What is required: Everything in the records should be repeated exactly, down to the last character.

------ Entries shown ------

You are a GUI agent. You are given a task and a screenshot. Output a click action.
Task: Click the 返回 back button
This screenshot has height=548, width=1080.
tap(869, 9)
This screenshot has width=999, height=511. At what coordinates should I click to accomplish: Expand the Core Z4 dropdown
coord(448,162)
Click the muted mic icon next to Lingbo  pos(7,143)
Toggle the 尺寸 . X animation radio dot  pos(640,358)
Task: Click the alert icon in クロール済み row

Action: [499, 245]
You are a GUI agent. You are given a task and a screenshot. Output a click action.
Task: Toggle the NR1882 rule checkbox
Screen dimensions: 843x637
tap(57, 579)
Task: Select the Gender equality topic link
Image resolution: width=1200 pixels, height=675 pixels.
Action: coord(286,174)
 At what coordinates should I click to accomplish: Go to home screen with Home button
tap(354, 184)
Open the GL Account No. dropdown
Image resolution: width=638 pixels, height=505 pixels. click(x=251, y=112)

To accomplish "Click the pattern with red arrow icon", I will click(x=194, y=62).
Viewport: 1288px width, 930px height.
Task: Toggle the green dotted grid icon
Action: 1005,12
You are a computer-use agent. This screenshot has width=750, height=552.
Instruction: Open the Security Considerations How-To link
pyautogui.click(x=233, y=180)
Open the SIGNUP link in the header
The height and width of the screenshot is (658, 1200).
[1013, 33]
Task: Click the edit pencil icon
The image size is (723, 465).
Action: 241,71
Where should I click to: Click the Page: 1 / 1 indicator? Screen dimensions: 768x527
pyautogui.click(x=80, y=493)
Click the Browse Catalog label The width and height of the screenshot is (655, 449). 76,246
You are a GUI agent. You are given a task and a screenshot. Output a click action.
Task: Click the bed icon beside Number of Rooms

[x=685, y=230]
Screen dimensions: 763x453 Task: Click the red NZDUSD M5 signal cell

------

Task output:
You are a GUI agent. You are given a task and a screenshot. Output a click action.
Task: Click the 返回 back button
This screenshot has height=548, width=1080.
tap(869, 9)
This screenshot has width=999, height=511. At what coordinates should I click to accomplish: Expand the Core Z4 dropdown
coord(448,162)
Click the muted mic icon next to Lingbo  pos(7,143)
Toggle the 尺寸 . X animation radio dot  pos(640,358)
Task: Click the alert icon in クロール済み row

Action: [499, 245]
You are a GUI agent. You are given a task and a screenshot. Output a click action.
Task: Toggle the NR1882 rule checkbox
Screen dimensions: 843x637
tap(57, 579)
Task: Select the Gender equality topic link
Image resolution: width=1200 pixels, height=675 pixels.
Action: coord(286,174)
 At what coordinates should I click to accomplish: Go to home screen with Home button
tap(354, 184)
Open the GL Account No. dropdown
Image resolution: width=638 pixels, height=505 pixels. click(x=251, y=112)

To accomplish "Click the pattern with red arrow icon", I will click(x=194, y=62).
Viewport: 1288px width, 930px height.
Task: Toggle the green dotted grid icon
Action: 1005,12
You are a computer-use agent. This screenshot has width=750, height=552.
Instruction: Open the Security Considerations How-To link
pyautogui.click(x=233, y=180)
Open the SIGNUP link in the header
The height and width of the screenshot is (658, 1200).
[1013, 33]
Task: Click the edit pencil icon
The image size is (723, 465).
Action: 241,71
Where should I click to: Click the Page: 1 / 1 indicator? Screen dimensions: 768x527
pyautogui.click(x=80, y=493)
Click the Browse Catalog label The width and height of the screenshot is (655, 449). 76,246
You are a GUI agent. You are given a task and a screenshot. Output a click action.
Task: Click the bed icon beside Number of Rooms

[x=685, y=230]
Screen dimensions: 763x453 Task: Click the red NZDUSD M5 signal cell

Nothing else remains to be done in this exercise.